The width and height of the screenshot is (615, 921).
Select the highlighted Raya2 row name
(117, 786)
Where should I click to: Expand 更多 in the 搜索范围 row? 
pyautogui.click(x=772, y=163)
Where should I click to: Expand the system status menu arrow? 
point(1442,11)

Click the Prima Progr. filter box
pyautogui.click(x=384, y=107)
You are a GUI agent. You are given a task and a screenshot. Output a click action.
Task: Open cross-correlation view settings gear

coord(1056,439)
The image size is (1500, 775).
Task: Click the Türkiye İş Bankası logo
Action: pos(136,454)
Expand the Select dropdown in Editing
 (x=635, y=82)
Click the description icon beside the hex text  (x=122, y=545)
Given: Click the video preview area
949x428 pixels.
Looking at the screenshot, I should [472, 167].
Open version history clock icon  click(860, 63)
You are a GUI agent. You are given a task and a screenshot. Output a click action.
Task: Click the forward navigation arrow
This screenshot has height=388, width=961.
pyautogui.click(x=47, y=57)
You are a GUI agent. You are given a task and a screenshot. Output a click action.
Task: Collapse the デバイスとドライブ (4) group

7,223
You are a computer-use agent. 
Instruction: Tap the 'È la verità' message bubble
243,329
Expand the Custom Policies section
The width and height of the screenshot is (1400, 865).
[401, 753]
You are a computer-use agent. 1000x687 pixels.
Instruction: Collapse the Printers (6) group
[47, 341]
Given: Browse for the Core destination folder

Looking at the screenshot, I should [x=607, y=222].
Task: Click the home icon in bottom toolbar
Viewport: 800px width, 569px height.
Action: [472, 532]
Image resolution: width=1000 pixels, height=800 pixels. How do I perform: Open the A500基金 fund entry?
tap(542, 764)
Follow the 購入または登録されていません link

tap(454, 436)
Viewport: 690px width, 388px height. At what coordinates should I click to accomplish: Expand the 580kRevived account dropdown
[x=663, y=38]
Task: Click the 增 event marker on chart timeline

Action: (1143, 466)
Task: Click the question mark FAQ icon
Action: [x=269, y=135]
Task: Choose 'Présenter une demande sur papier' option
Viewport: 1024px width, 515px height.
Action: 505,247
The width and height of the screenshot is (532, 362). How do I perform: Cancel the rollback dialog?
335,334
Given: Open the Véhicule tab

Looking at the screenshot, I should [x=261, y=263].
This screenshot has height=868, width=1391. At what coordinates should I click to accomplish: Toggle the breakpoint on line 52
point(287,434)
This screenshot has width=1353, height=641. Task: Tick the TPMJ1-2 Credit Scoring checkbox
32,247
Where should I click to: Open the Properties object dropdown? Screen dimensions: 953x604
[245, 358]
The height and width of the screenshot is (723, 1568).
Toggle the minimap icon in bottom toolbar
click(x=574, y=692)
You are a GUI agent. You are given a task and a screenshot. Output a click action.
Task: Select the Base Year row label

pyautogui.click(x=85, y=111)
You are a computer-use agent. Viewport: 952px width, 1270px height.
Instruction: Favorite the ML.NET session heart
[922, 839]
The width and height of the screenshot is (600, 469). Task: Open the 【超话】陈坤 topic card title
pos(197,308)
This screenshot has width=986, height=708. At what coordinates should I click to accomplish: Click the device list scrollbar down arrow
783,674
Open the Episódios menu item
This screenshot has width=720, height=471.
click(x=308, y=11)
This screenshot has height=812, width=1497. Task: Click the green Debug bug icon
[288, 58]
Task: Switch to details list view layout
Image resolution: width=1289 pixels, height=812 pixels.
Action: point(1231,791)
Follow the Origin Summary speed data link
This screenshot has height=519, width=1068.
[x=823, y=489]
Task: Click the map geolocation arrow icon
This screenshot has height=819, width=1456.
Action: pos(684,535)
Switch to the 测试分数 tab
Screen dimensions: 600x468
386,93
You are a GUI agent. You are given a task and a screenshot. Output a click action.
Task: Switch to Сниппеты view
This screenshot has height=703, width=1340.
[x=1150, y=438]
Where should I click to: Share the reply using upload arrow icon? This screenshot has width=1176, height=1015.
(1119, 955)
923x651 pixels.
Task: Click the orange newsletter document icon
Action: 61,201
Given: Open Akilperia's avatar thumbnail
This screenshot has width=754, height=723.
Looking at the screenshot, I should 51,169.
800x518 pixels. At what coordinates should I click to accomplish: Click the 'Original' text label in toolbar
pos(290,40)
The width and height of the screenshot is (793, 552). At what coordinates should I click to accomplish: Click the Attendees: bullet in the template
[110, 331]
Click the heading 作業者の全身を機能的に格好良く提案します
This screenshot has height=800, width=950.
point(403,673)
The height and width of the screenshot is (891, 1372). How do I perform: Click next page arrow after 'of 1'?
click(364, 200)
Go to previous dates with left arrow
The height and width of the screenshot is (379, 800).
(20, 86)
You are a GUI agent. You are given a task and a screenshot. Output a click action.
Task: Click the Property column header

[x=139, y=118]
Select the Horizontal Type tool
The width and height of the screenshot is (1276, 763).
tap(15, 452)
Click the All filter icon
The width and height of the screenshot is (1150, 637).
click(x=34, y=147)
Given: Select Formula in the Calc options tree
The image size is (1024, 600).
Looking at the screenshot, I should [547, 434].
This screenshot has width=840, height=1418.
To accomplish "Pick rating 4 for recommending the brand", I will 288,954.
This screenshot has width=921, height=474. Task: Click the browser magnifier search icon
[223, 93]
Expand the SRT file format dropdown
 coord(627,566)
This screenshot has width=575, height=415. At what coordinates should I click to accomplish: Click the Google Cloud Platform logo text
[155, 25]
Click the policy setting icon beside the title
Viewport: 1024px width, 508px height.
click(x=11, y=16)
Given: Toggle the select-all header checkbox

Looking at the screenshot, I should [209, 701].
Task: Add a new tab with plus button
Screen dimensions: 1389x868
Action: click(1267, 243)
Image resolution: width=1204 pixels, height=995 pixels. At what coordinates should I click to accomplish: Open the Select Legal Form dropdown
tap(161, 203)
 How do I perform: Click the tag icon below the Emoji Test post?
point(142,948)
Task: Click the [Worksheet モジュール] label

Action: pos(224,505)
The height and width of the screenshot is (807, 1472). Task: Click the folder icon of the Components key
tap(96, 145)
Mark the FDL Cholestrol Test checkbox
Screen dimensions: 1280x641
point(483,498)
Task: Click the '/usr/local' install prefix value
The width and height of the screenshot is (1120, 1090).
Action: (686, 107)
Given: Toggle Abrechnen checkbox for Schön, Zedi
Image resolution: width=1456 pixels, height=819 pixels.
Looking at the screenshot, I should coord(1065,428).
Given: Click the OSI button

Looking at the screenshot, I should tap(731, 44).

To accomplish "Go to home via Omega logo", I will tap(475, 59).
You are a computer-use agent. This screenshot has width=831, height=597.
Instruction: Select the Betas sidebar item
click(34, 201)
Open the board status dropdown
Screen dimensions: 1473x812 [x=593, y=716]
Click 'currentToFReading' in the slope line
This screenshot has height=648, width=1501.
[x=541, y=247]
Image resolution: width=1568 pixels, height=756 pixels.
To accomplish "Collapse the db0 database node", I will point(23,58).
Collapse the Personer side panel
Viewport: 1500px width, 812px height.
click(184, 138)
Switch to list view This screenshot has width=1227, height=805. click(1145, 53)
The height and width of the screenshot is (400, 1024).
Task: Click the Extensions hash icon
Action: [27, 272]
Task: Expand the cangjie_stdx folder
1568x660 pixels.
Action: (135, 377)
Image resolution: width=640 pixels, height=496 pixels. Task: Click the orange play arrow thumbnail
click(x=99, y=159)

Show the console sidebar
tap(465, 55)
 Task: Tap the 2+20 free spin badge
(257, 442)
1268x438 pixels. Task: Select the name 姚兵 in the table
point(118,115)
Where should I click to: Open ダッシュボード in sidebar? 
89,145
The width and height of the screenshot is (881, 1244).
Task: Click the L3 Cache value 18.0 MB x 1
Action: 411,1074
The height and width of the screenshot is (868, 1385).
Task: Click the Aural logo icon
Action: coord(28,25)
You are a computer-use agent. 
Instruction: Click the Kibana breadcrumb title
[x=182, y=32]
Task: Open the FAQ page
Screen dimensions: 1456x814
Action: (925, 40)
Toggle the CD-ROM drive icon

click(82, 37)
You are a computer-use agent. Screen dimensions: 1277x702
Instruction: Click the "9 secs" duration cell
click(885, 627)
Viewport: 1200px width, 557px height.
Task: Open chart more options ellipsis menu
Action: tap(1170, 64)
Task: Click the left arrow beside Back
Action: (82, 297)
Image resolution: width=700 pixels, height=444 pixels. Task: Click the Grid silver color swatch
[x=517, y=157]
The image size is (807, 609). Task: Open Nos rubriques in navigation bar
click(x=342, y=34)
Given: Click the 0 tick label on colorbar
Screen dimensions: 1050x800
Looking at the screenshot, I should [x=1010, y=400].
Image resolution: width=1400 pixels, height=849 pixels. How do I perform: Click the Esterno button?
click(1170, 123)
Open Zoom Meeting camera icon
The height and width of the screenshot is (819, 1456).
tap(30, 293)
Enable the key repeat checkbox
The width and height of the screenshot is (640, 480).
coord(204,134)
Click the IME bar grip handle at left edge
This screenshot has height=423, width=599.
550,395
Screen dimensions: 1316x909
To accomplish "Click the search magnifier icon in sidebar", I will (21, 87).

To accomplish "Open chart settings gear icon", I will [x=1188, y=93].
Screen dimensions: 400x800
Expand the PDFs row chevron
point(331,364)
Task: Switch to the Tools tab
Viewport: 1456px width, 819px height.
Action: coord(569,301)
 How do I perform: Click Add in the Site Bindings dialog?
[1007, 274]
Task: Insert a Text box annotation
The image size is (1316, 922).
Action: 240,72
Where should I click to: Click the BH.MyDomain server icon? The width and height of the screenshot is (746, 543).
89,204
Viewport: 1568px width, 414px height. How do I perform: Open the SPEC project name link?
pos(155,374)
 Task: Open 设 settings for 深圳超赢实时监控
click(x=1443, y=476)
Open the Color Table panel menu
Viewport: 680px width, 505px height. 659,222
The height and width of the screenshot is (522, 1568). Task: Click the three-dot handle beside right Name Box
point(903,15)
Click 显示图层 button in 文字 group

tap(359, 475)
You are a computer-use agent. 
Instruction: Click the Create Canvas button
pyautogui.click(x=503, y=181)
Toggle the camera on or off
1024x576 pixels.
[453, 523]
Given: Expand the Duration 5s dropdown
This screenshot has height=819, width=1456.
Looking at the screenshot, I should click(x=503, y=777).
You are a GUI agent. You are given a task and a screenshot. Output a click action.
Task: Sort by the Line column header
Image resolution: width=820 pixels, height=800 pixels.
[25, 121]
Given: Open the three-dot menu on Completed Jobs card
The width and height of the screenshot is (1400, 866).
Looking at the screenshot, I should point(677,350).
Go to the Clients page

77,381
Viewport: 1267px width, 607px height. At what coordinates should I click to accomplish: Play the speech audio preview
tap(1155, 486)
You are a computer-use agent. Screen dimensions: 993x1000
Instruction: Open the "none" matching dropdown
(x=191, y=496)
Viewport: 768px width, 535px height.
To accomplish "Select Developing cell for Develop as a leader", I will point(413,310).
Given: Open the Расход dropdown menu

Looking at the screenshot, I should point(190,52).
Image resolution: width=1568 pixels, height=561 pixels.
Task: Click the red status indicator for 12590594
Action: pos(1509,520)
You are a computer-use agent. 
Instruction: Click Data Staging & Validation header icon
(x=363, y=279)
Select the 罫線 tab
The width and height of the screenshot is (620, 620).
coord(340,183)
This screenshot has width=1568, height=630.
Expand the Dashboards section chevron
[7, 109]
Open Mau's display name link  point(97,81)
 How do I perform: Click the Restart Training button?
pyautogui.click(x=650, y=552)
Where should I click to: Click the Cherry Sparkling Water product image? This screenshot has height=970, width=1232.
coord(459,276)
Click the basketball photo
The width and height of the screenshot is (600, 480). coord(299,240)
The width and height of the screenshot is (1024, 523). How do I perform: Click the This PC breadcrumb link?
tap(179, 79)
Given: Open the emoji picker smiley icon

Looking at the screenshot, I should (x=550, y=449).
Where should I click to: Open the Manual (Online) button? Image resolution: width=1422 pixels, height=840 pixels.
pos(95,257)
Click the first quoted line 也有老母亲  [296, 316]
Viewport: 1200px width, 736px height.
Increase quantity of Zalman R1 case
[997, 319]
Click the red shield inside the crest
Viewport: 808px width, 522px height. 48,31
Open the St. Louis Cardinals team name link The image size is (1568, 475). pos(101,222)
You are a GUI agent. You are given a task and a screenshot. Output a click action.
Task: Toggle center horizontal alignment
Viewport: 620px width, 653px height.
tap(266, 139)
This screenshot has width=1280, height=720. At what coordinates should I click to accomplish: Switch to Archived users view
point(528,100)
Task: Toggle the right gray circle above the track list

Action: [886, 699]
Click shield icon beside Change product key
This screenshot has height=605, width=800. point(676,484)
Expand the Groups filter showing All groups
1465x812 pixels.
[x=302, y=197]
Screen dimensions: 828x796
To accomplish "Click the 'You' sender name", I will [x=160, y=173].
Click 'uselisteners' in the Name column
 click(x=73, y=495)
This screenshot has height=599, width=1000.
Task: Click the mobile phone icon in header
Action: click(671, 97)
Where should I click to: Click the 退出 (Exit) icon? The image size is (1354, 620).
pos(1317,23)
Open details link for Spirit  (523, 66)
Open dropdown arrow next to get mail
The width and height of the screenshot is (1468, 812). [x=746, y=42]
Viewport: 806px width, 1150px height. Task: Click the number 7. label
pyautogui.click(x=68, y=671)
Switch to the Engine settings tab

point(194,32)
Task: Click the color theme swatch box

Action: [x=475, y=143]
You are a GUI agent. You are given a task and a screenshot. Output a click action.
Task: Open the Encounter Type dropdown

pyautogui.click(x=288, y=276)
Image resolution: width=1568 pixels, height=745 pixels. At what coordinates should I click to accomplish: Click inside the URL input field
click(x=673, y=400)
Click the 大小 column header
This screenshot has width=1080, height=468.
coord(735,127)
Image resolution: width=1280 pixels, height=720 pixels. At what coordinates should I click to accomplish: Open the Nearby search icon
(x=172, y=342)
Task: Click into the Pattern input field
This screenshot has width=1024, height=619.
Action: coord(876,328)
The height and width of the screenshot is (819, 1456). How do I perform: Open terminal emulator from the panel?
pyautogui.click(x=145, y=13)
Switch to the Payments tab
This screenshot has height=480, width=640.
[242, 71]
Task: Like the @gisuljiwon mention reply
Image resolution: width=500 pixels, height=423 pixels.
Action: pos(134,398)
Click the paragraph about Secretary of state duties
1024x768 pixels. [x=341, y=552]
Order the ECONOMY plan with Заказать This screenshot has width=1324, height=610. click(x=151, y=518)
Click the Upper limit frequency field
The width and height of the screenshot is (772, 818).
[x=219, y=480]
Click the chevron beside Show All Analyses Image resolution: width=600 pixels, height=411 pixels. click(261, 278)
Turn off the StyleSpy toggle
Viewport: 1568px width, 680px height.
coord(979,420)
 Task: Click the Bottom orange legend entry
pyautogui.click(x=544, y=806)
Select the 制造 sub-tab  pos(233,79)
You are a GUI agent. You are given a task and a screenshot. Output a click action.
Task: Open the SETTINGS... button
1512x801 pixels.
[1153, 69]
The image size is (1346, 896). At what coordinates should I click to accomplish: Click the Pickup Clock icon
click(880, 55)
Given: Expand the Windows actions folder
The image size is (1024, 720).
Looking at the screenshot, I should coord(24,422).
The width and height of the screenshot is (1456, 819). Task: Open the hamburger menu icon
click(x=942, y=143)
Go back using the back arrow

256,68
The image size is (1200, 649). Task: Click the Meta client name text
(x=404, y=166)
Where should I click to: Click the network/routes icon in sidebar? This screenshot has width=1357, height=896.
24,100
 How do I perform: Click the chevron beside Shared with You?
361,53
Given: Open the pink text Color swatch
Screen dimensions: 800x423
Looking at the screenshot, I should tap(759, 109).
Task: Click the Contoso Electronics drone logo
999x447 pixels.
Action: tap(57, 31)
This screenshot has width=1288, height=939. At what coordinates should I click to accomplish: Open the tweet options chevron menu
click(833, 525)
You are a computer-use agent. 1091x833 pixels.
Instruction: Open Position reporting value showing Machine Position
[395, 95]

§ **What to work on**: Copy out the material word for word, starting with the line that contains "Given: Open the Расход dropdown menu" and going on through the line that contains "[x=302, y=197]", both of those lines included.

§ **The answer**:
Given: Open the Расход dropdown menu

Looking at the screenshot, I should point(190,52).
Image resolution: width=1568 pixels, height=561 pixels.
Task: Click the red status indicator for 12590594
Action: pos(1509,520)
You are a computer-use agent. 
Instruction: Click Data Staging & Validation header icon
(x=363, y=279)
Select the 罫線 tab
The width and height of the screenshot is (620, 620).
coord(340,183)
This screenshot has width=1568, height=630.
Expand the Dashboards section chevron
[7, 109]
Open Mau's display name link  point(97,81)
 How do I perform: Click the Restart Training button?
pyautogui.click(x=650, y=552)
Where should I click to: Click the Cherry Sparkling Water product image? This screenshot has height=970, width=1232.
coord(459,276)
Click the basketball photo
The width and height of the screenshot is (600, 480). coord(299,240)
The width and height of the screenshot is (1024, 523). How do I perform: Click the This PC breadcrumb link?
tap(179, 79)
Given: Open the emoji picker smiley icon

Looking at the screenshot, I should (x=550, y=449).
Where should I click to: Open the Manual (Online) button? Image resolution: width=1422 pixels, height=840 pixels.
pos(95,257)
Click the first quoted line 也有老母亲  [296, 316]
Viewport: 1200px width, 736px height.
Increase quantity of Zalman R1 case
[997, 319]
Click the red shield inside the crest
Viewport: 808px width, 522px height. 48,31
Open the St. Louis Cardinals team name link The image size is (1568, 475). pos(101,222)
You are a GUI agent. You are given a task and a screenshot. Output a click action.
Task: Toggle center horizontal alignment
Viewport: 620px width, 653px height.
tap(266, 139)
This screenshot has width=1280, height=720. At what coordinates should I click to accomplish: Switch to Archived users view
point(528,100)
Task: Toggle the right gray circle above the track list

Action: [886, 699]
Click shield icon beside Change product key
This screenshot has height=605, width=800. point(676,484)
Expand the Groups filter showing All groups
1465x812 pixels.
[x=302, y=197]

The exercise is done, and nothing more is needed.